Saved entries

◇ ◇ ◇ ◇

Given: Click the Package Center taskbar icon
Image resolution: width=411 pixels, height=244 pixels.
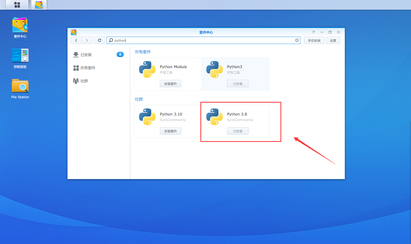Looking at the screenshot, I should 39,5.
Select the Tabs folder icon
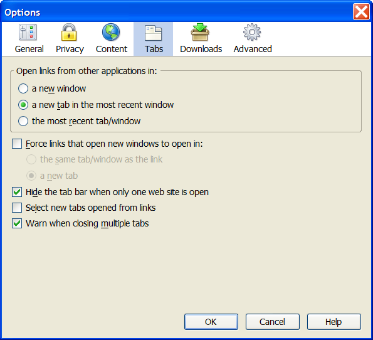 154,33
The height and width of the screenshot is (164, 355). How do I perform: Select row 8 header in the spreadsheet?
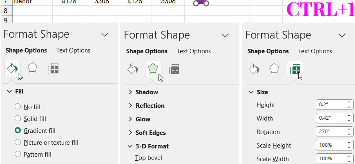(x=6, y=11)
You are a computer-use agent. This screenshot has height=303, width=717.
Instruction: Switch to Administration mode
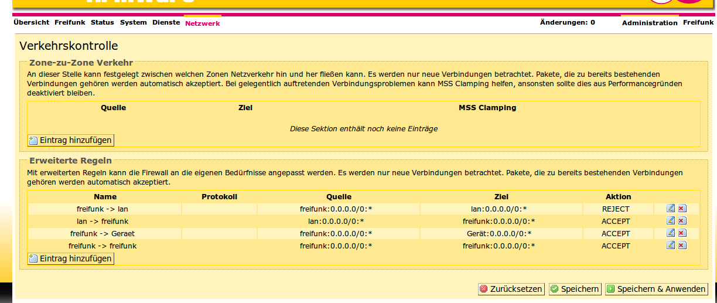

◇ ◇ ◇ ◇

→ **What is required**
Write every record out again exactly, omitting the pictures they hold.

→ **Output below**
Given: Click the Package Center taskbar icon
Image resolution: width=411 pixels, height=244 pixels.
Looking at the screenshot, I should 39,5.
Select the Tabs folder icon
 154,33
The height and width of the screenshot is (164, 355). How do I perform: Select row 8 header in the spreadsheet?
(x=6, y=11)
You are a computer-use agent. This screenshot has height=303, width=717.
Instruction: Switch to Administration mode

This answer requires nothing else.